WRITTEN PROBLEM » Please extract every line below that contains the string "coordinates". Case counts.

DATASET »
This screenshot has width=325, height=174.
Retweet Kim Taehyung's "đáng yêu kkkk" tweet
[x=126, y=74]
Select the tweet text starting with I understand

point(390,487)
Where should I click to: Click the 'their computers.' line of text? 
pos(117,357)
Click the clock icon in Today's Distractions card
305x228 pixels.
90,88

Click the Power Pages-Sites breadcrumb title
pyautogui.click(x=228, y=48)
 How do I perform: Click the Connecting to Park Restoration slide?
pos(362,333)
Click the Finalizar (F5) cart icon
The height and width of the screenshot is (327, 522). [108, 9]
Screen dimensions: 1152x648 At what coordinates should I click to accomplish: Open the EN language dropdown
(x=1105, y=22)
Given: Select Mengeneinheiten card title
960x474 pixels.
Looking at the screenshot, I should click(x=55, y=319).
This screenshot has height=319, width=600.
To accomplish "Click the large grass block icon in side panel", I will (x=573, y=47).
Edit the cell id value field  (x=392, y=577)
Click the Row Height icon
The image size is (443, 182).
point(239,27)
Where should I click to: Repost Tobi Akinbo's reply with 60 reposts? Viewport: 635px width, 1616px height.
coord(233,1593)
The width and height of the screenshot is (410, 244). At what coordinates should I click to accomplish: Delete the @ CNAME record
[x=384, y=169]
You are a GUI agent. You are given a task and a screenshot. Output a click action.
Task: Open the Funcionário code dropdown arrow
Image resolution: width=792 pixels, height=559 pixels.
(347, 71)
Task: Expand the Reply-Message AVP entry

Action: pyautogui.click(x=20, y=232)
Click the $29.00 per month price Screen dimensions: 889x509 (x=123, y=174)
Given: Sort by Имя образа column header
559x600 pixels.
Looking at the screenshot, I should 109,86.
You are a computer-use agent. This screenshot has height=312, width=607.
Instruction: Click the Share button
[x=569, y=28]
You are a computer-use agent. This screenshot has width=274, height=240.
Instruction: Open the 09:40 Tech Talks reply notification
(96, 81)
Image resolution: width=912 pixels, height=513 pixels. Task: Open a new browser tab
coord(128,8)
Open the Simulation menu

RESULT OF THE EXERCISE »
Screen dimensions: 1152x648 At what coordinates should I click to accomplish: Open the EN language dropdown
The width and height of the screenshot is (410, 244). At what coordinates should I click to accomplish: Delete the @ CNAME record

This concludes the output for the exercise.